EXERCISE DETAILS: Quote exactly the lines from the one with "867x540 pixels." to the end of the data, both included; omit the pictures.

Saved data entries:
BEGIN
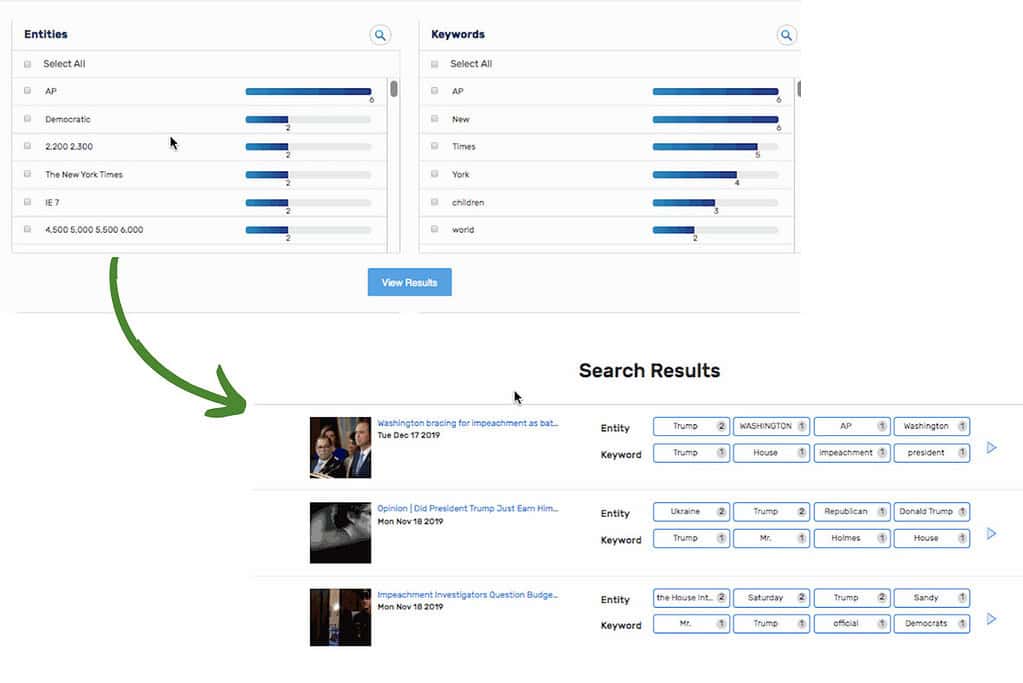1023x683 pixels.
Task: Check the children keyword checkbox
Action: point(433,201)
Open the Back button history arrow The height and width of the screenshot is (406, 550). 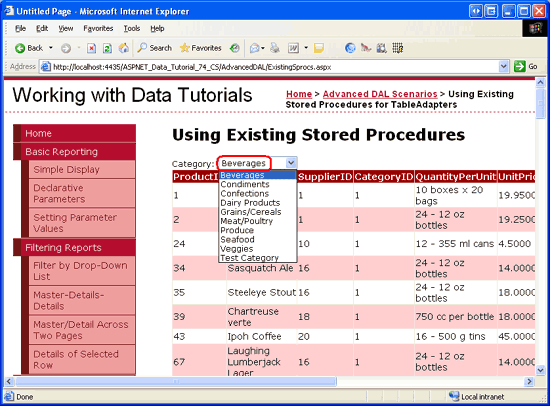(x=51, y=48)
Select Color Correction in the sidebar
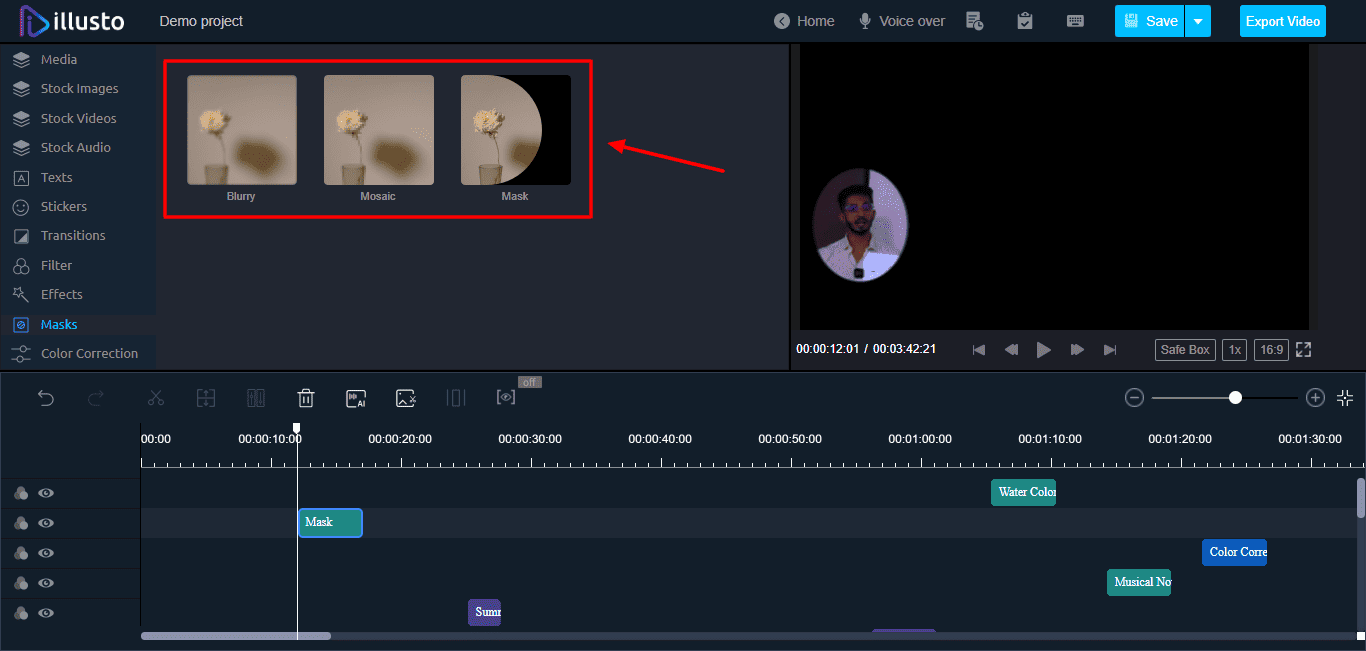 [89, 354]
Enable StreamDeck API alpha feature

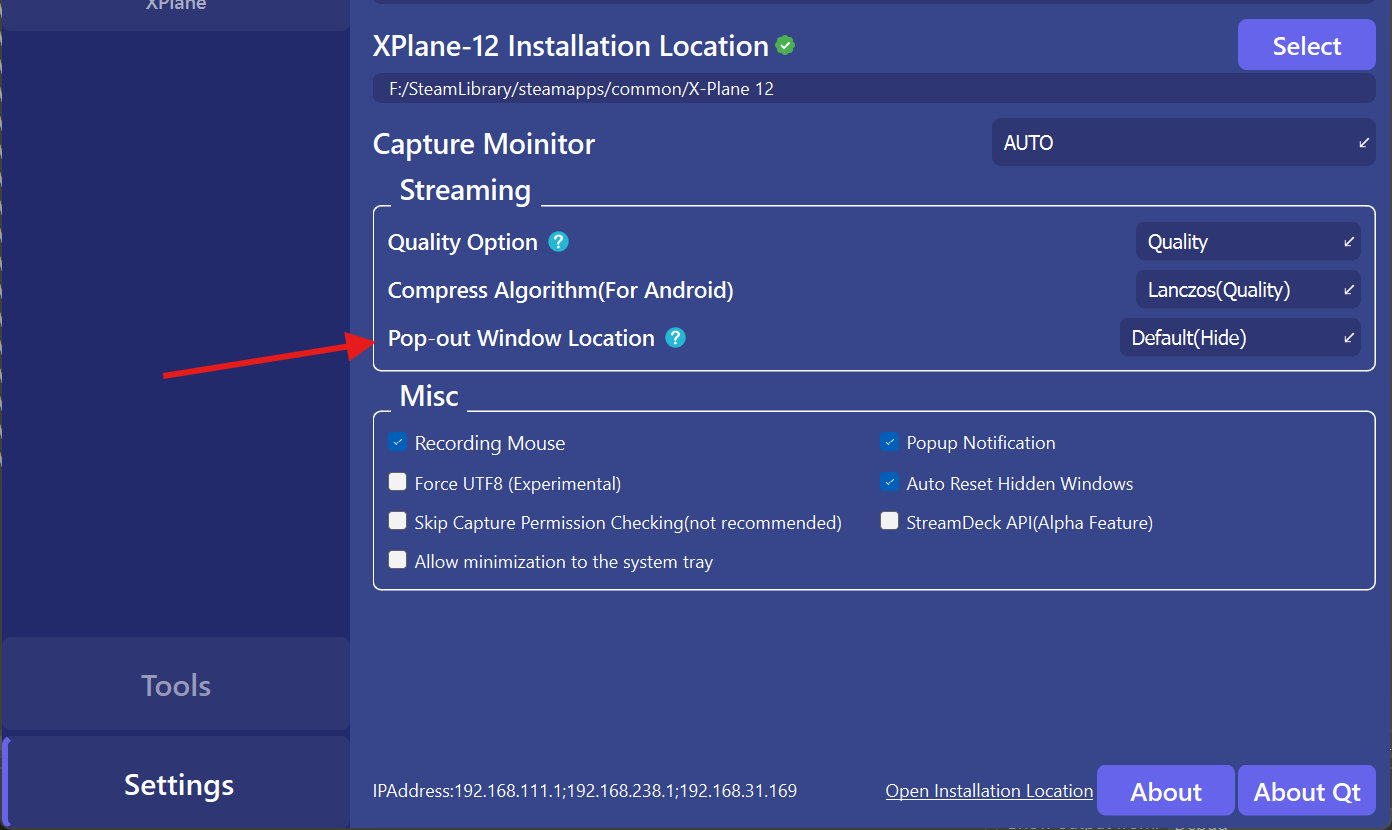(x=889, y=522)
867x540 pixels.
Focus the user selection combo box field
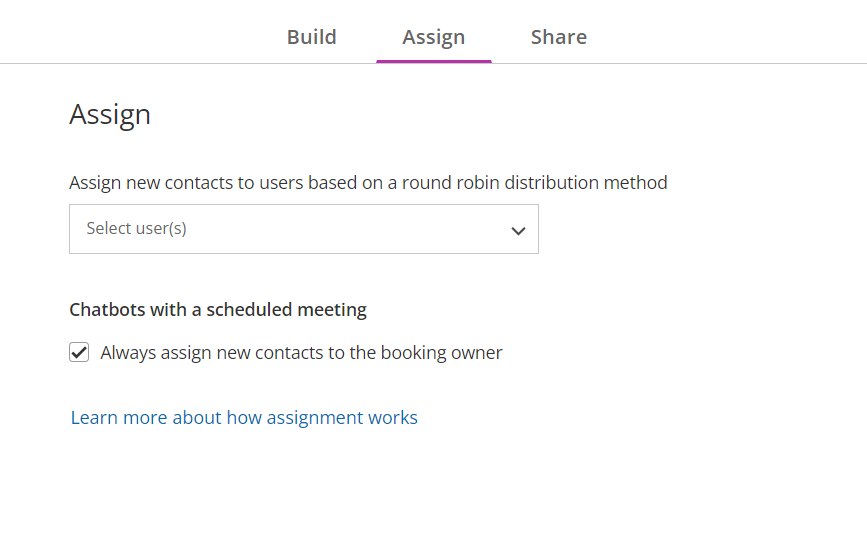(303, 229)
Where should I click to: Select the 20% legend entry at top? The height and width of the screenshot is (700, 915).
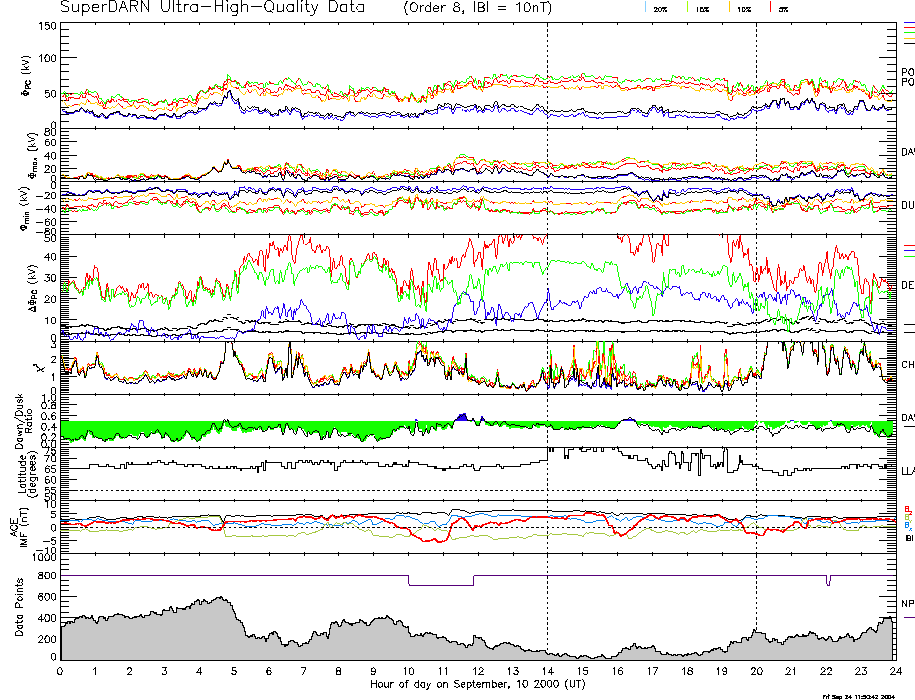click(661, 8)
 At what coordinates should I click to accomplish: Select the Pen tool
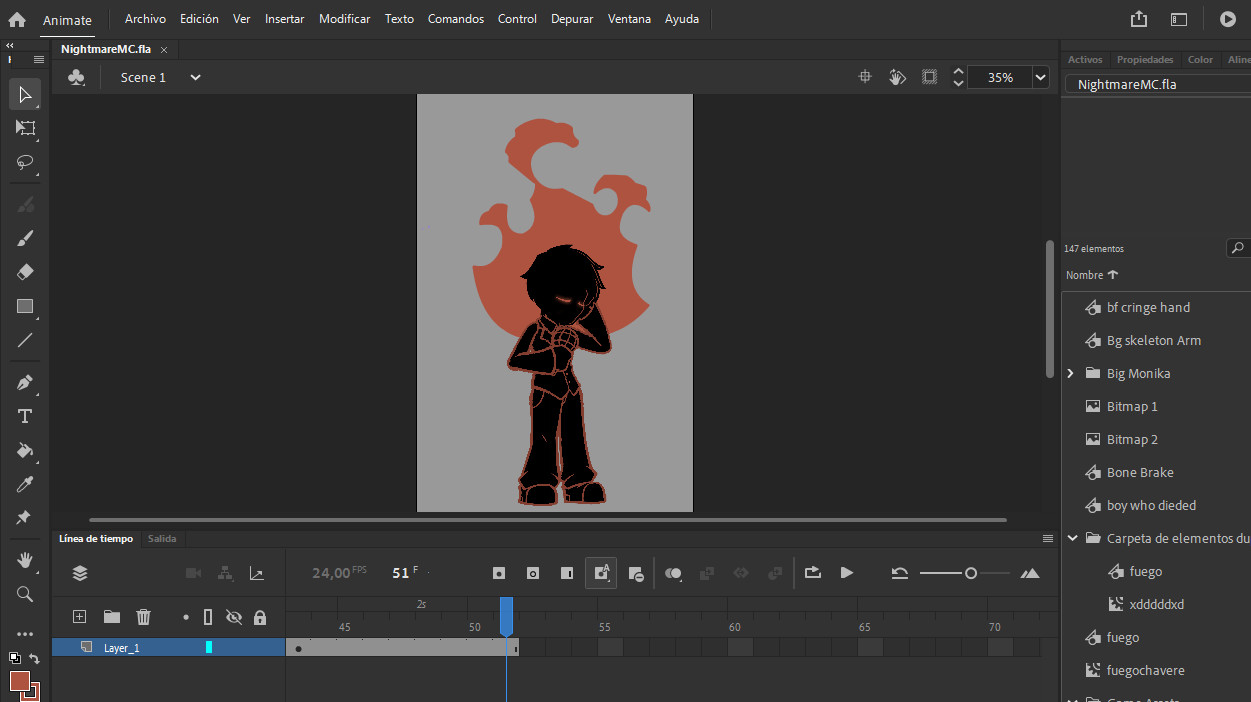point(24,382)
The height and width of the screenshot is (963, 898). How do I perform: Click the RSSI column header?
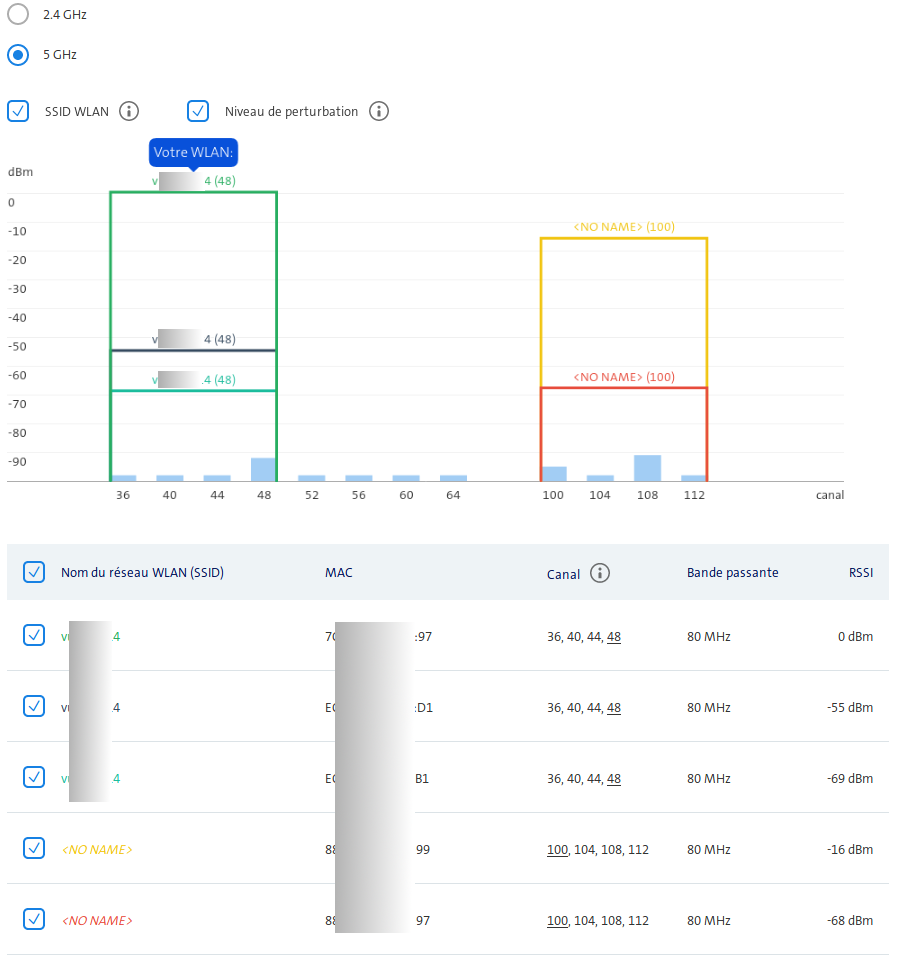point(860,573)
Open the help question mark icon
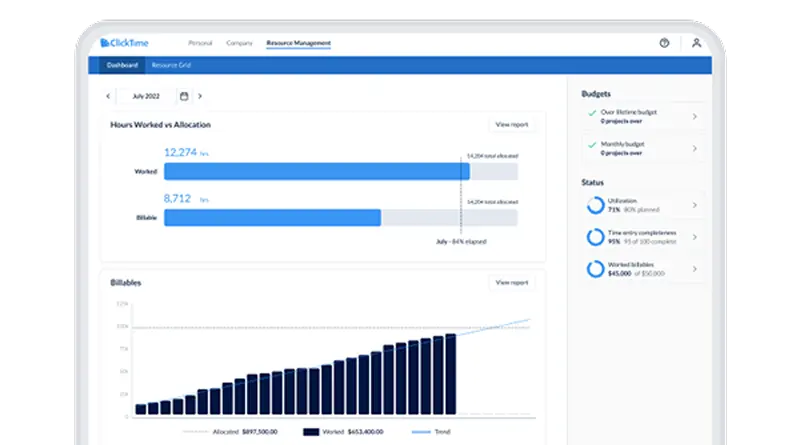800x445 pixels. coord(664,43)
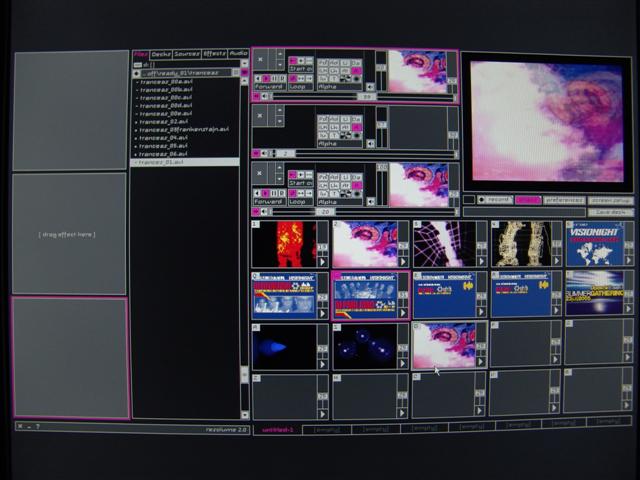Click the play arrow on the blue comet clip

click(323, 364)
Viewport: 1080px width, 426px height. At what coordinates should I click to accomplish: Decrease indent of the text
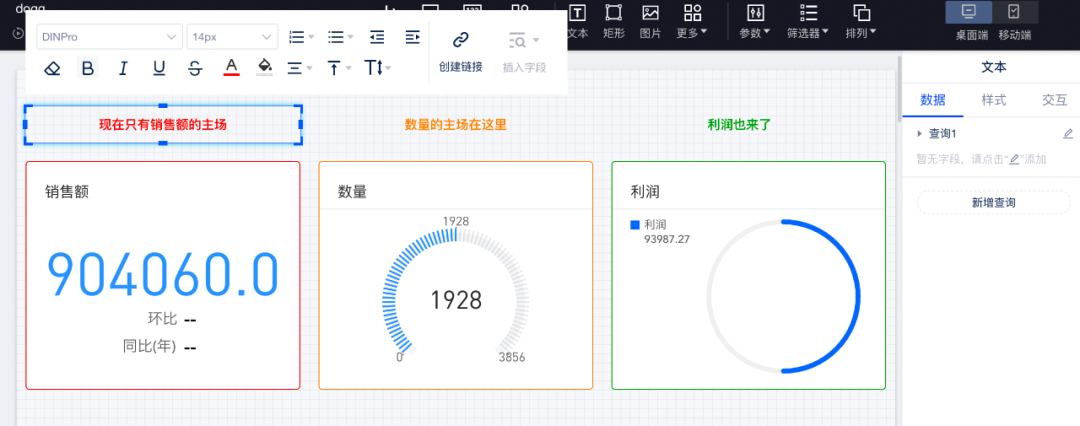[x=377, y=37]
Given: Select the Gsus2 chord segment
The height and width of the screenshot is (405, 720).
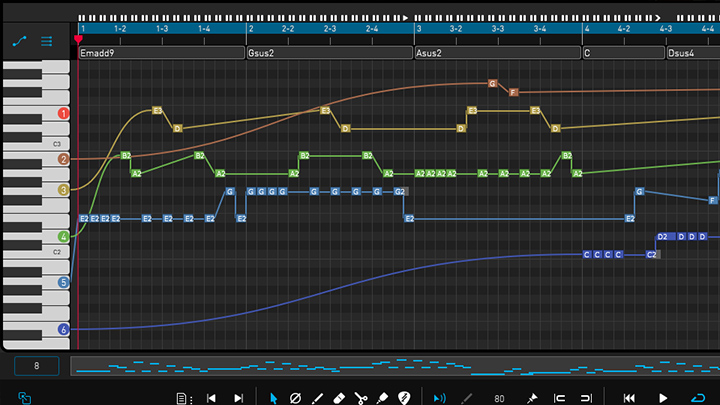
END
COMPLETED EXERCISE:
867x540 pixels.
Focus the user selection combo box field
(303, 229)
Where should I click to: Select the 20% legend entry at top? The height and width of the screenshot is (700, 915).
click(661, 8)
 At what coordinates should I click to accomplish: Select the Pen tool
point(24,382)
The height and width of the screenshot is (963, 898). How do I perform: Click the RSSI column header?
point(860,573)
Open the help question mark icon
800x445 pixels. coord(664,43)
Click the play arrow on the blue comet clip

click(323, 364)
Viewport: 1080px width, 426px height. At what coordinates should I click to accomplish: Decrease indent of the text
[x=377, y=37]
Given: Select the Gsus2 chord segment
The height and width of the screenshot is (405, 720).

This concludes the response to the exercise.